- [Okuma metni]
^^^^^^^^

Yola çıkmadan önce bazı araştırmalar yaptırmışlar. Bakın insanların alışveriş merkezleriyle ilgili şikayetleri neler: Tavanlar alçak, cazibesi yok, her yer beton, kutu gibi, koridorlarda kayboluyorum, çok kalabalık, huzursuzluk verici.
Taleplerini şöyle sıralamışlar: Gün ışığı alsın, geniş ve ferah olsun, gidince rahatlayalım gevşeyelim, sadece alışverişin değil hayatın merkezi olsun, gittiğimde ailemle zaman geçirebileyim.
Şikayetlere tamamıyla katılıyorum. Bugün alışveriş merkezlerinin büyük bölümü bu durumda. Daracık koridorlara özellikle özel günler öncesinde bir de küçük hediye stand’ları, çekilişle verilen otomobiller filan sıkıştırıyorlar insan delirecek gibi oluyor. Ancak taleplerinin karşılığını başka adreslerde aramalarını da şiddetle tavsiye ediyorum. Evet, alışveriş merkezleri gün ışığı alsa iyi olur ama bunun için bir AVM’ye gitmek yerine insan kendini çayıra çimene vursa daha iyi olmaz mı. Bir de, rahatlama ve gevşeme arayanlara Uzakdoğu reçetelerini öneriyorum. İnsan diğer 3-4 bin kişiyle alışveriş yaparken rahatlık ve gevşeme beklememeli.
Ana fikre dönecek olursak... Çıkan sonuçlara bakan Metro ekibi, Meydan’ı bir açık alışveriş merkezi olarak inşa etmeye karar vermiş. Merkez adını, bölgedeki bir ihtiyaçtan alıyor. Çevredeki sitelerde yaşayan insanların-ki sayıları 3 yıl sonra 110 bin kişiyi bulacak- toplanacak, buluşacak bir meydanları yok. Meydan’ın iddiası bu ihtiyacı karşılamak.
Görünüşe bakılırsa açık alışveriş merkezi konsepti iyi tuttu. Meydan, son zamanlarda inşa edilen üçüncü açık AVM olacak. İlk tepkileri hep Kanyon göğüslemek zorunda kalmıştı. Ardından Forum Bornova açıldı. Şimdi de Meydan geliyor. Tabii bu işin öncüsü Bodrum’daki Oasis.
Projenin mimari özellikleri, içinde hangi mağazaların olacağı belli. Çizimlerini gördüm, Real Hipermarket olacak dev yapının çatısı üçgen yaparak yere kadar iniyor ve üzeri tamamen çimlendirilmiş. İnsana bir vadide yürüyor hissi veriyor.

^^^^^^^^

- [Veri kümesinden bölüm]

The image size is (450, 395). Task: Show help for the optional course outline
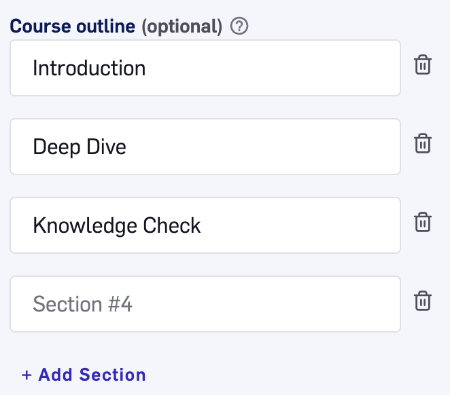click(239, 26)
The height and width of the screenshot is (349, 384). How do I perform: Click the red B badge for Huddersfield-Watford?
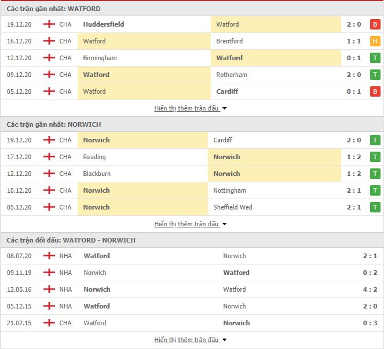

^^^^^^^^

- [Uyulacak talimatlar]
Okuma metnine göre Meydan, son zamanlarda yapılan kaçıncı açık alışveriş merkezi olacak? Yalnızca okuma metnindeki bilgilere dayanın.

- [Sorunun çözümü]
Üçüncü açık AVM olacak.